(Saved data entries)
::::
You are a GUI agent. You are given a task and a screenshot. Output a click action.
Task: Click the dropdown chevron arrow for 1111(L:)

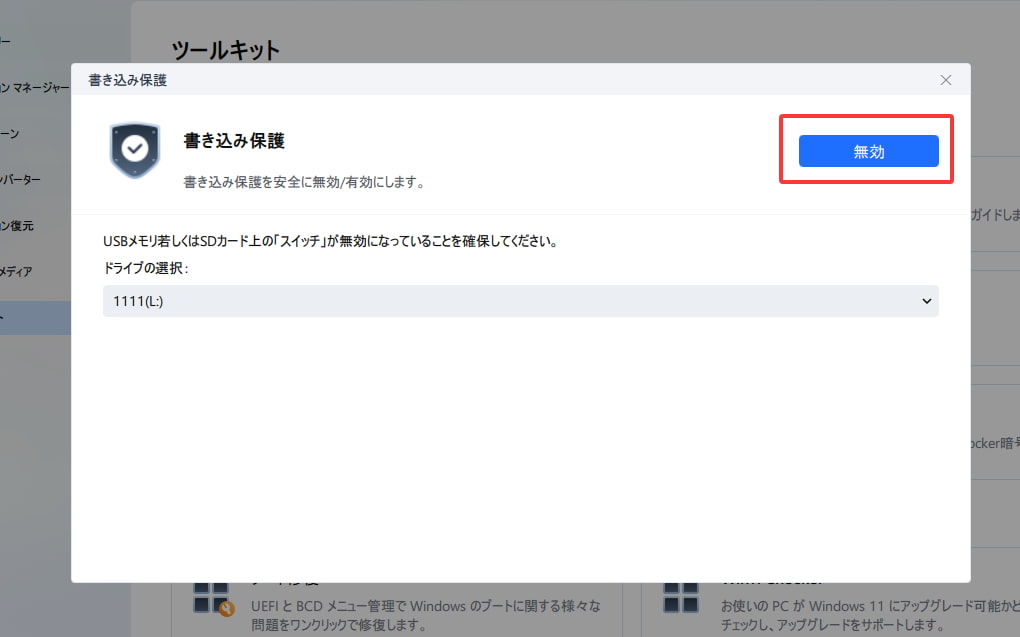pos(926,301)
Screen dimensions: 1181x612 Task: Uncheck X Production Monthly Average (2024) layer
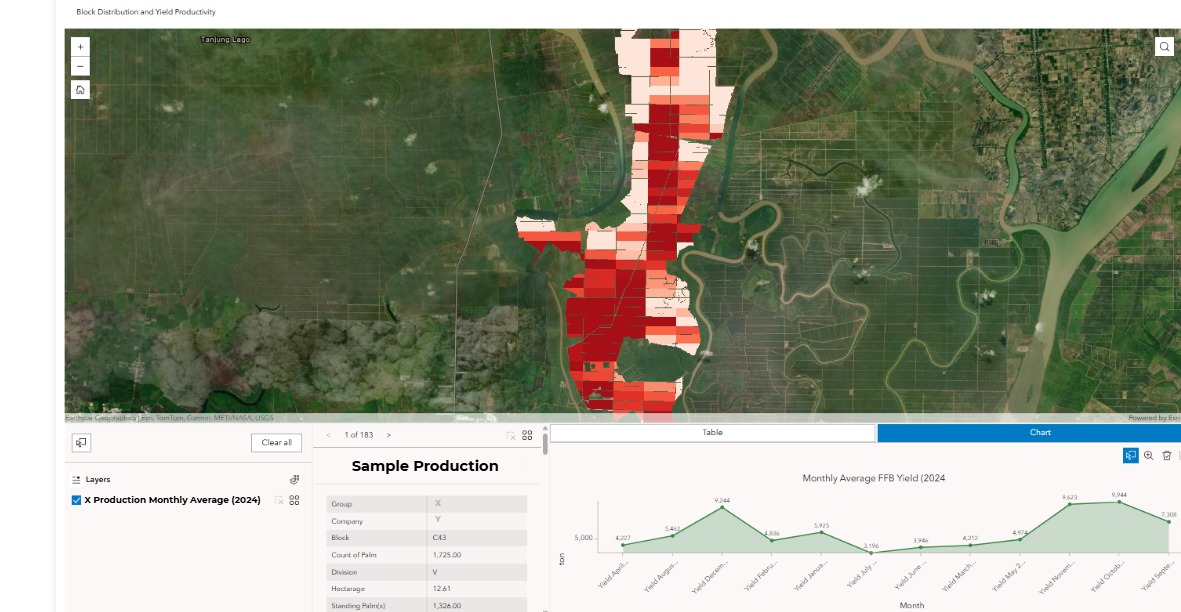pyautogui.click(x=77, y=500)
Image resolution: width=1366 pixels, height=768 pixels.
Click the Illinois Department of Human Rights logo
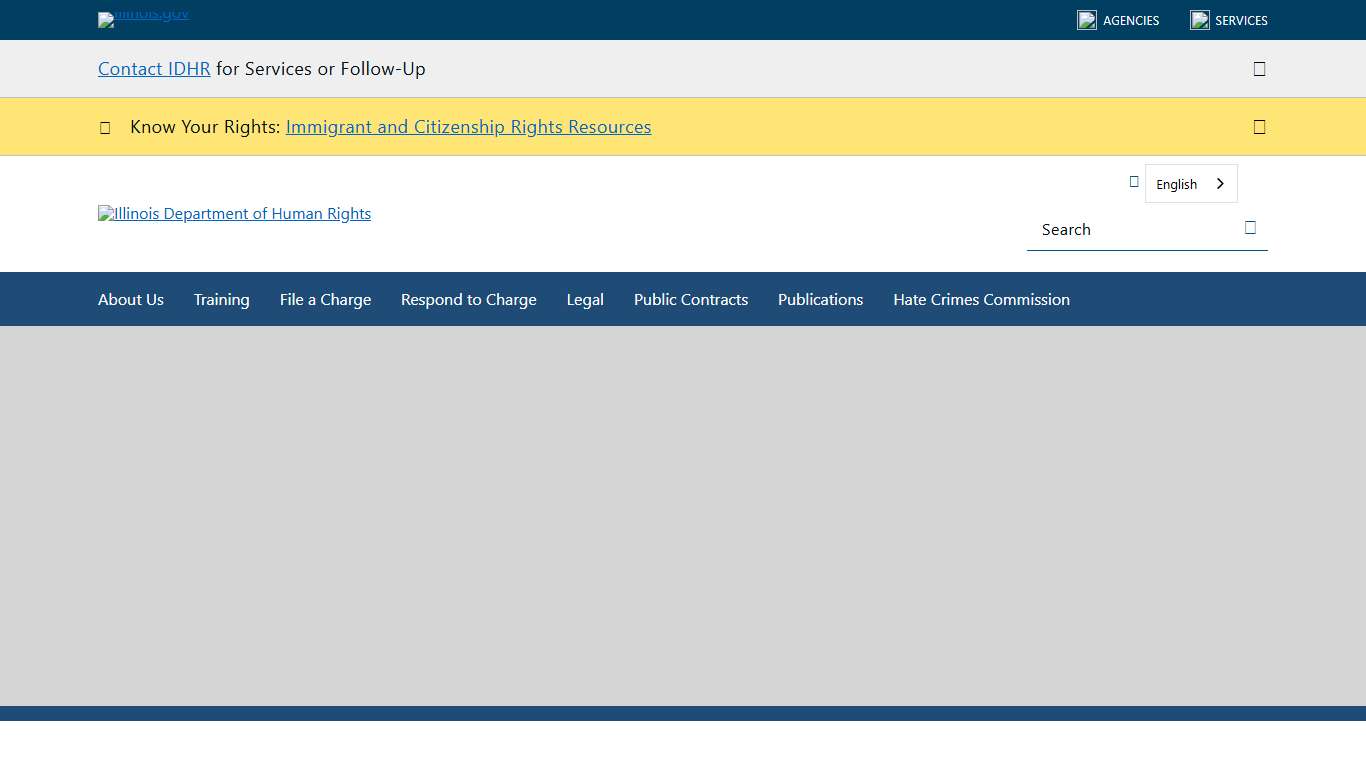(x=234, y=214)
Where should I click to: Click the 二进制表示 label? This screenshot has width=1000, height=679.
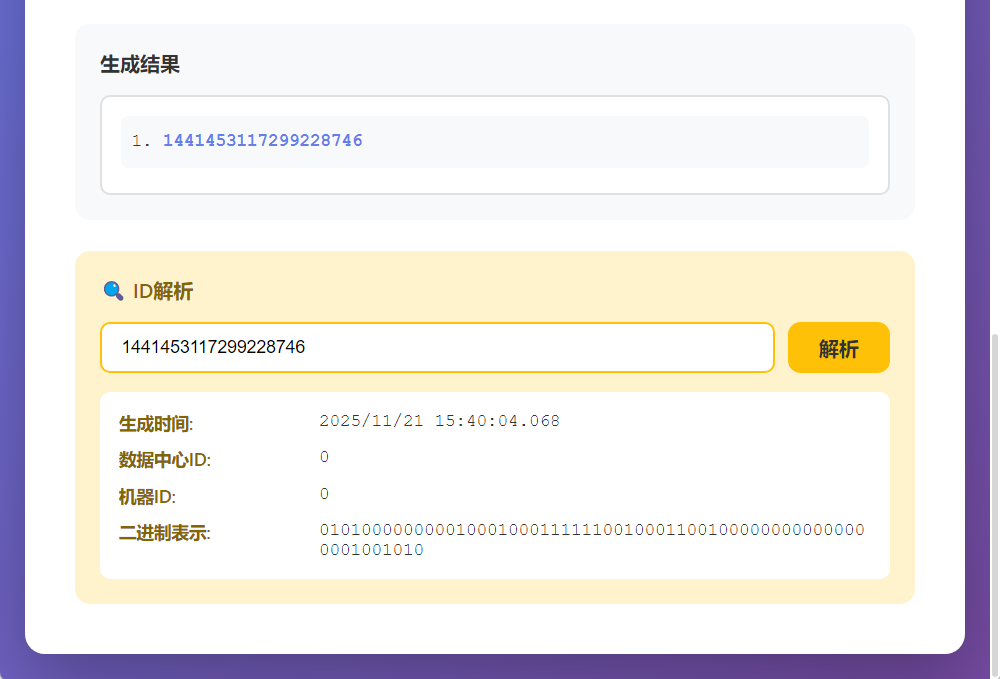(x=165, y=533)
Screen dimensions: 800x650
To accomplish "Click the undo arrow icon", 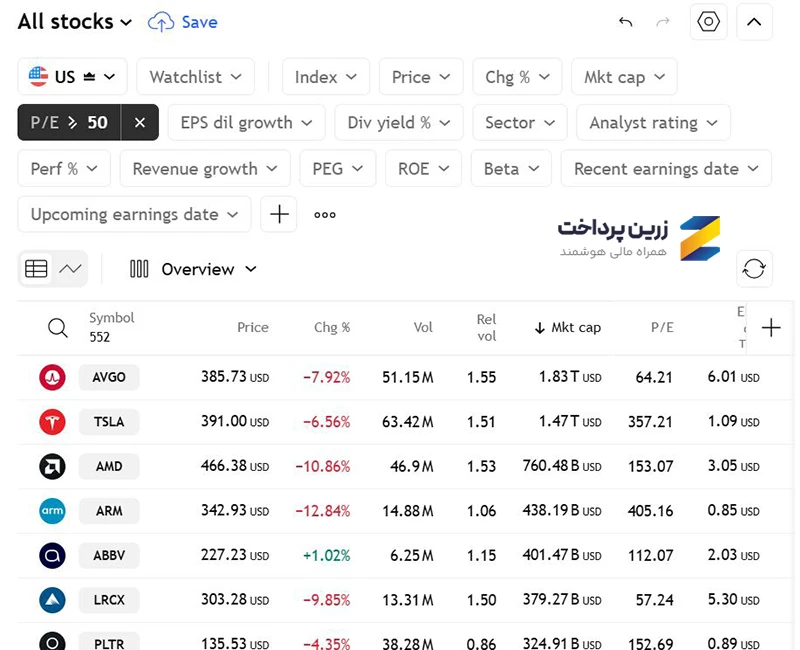I will (x=626, y=22).
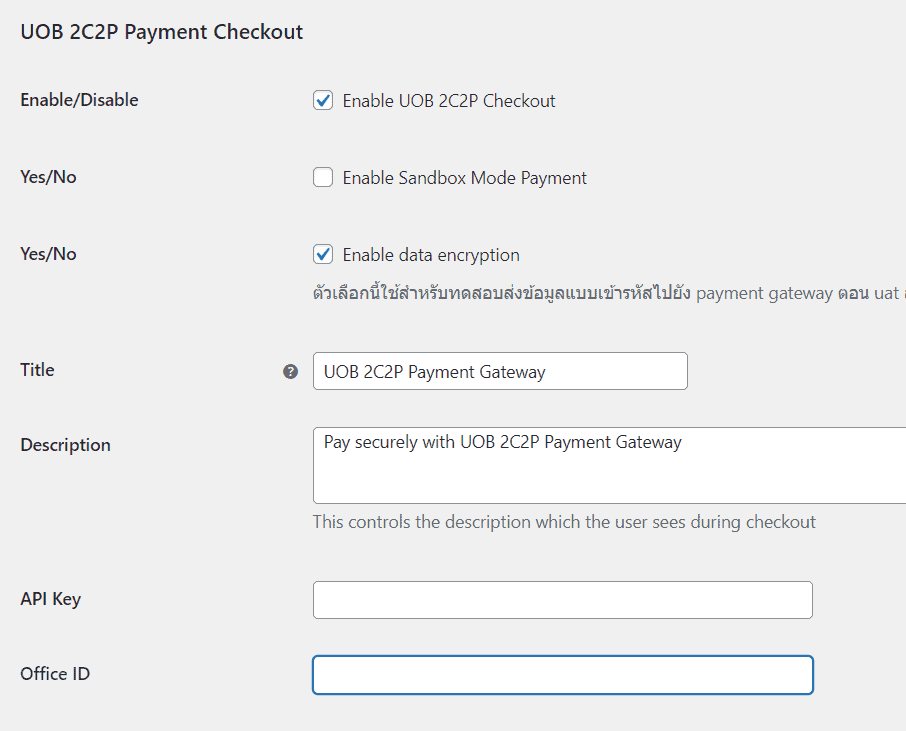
::::
TRY IT
Above, find the line holding "Image resolution: width=1366" and the line holding "Screen dimensions: 800x650". Print exactly those two lines and every line between them, but no pictures.

OUTPUT FOR THIS TASK
Image resolution: width=1366 pixels, height=768 pixels.
Click the Illinois Department of Human Rights logo
(x=234, y=214)
Where should I click to: Click the 二进制表示 label? This screenshot has width=1000, height=679.
(x=165, y=533)
Screen dimensions: 800x650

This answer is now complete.